Com a deriva populista, autocrática e radical de Erdogan a ser legitimada pelo povo turco, dificilmente os europeus recuperarão o espaço perdido. O exemplo turco é bem evidente da incapacidade europeia de falar a uma voz na actual conjuntura. É por demais evidente que uma Turquia, na nossa Europa, seria uma ameaça para os grandes. Mas o nosso projecto colectivo tem de ser mais do que a soma dos vários quintais.
A Turquia era, e na minha opinião continua a ser, fundamental na manutenção da paz Europeia, bem como para o desenvolvimento económico e demográfico do nosso espaço comum. Tal como África o pode ser. O mais espantoso é que em ambos os casos a Europa só acumula falhanços. Haverá continente ou região geográfica que tenha com a Europa relações mais ancestrais e de conhecimento mútuo do que aquela que tem o continente africano? Não. Pois seria natural que a Europa liderasse o investimento e as relações económicas com o continente vizinho ao sul. Infelizmente, não é a isso que assistimos. Enquanto cada estado-membro tenta à sua maneira desenvolver politicas de cooperação e desenvolvimento económico com África, como é o caso de Portugal através da CPLP, ou França para a francofonia do norte de África, ou ainda o reino unido com a sua Commonwealth, a China não perde tempo e numa estratégia concertada, orientada e eficaz ocupou um espaço que tradicionalmente e naturalmente seria da Europa – se esta falasse a uma voz, tivesse uma política externa planeada e, acima de tudo, se jogasse em equipa.

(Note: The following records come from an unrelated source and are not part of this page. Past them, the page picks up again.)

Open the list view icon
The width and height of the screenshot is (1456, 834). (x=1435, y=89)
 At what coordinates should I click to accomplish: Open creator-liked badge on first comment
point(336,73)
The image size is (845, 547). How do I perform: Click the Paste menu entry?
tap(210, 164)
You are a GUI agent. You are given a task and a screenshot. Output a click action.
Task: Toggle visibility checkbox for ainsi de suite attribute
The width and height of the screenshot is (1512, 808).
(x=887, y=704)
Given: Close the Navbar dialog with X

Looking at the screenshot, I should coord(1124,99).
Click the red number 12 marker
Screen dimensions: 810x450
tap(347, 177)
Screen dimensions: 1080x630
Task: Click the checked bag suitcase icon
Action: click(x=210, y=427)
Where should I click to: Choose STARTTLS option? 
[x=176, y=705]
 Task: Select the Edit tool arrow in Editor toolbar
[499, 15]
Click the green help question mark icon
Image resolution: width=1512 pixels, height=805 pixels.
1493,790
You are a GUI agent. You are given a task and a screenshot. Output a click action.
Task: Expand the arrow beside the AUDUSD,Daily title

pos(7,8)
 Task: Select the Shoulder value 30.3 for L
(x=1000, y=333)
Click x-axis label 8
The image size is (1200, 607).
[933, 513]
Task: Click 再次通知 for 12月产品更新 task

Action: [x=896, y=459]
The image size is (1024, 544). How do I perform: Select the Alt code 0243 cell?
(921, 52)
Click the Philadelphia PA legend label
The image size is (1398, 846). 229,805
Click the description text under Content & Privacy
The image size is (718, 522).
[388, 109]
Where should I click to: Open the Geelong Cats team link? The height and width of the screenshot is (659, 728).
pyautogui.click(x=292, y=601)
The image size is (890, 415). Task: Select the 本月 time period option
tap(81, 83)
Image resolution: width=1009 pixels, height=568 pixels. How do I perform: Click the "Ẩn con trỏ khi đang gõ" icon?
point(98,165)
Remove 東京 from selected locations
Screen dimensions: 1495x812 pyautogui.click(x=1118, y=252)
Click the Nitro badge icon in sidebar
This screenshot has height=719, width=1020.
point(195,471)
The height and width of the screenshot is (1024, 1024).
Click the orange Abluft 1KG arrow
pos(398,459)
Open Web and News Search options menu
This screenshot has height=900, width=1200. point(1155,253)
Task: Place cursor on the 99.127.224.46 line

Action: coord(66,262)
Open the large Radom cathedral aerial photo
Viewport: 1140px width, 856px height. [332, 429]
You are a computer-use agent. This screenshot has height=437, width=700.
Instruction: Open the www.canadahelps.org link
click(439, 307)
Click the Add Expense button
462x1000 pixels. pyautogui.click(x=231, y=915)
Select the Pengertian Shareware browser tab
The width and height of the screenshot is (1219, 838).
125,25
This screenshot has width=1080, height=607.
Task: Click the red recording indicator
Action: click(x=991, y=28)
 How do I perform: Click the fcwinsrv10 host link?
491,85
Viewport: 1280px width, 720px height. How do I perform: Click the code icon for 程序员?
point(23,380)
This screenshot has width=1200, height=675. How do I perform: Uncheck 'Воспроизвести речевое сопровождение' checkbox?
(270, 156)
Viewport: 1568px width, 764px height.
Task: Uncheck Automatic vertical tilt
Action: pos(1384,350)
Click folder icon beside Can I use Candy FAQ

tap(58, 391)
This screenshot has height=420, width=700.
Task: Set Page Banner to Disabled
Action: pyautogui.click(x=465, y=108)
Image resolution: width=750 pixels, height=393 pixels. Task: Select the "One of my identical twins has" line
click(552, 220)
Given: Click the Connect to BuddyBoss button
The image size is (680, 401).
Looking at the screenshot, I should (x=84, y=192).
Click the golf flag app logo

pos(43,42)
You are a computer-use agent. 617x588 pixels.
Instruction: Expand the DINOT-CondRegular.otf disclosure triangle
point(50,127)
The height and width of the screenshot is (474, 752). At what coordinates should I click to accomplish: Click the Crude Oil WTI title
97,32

África será, seguramente, a maior fonte de recursos naturais e humanos para os próximos séculos. A China sabe isso – e os nossos líderes também. Mas enquanto Pequim consegue colocar no terreno uma diplomacia alinhada com a estratégia económica e política, a Europa ainda raciocina numa lógica de ‘mapa cor de rosa’, presa ao passado, a uma certa arrogância geográfica e a uma insustentável superioridade moral que a impedem de cumprir a vocação de líder legítimo das relações com África. Turquia e África, dois exemplos, dois erros, duas oportunidades perdidas.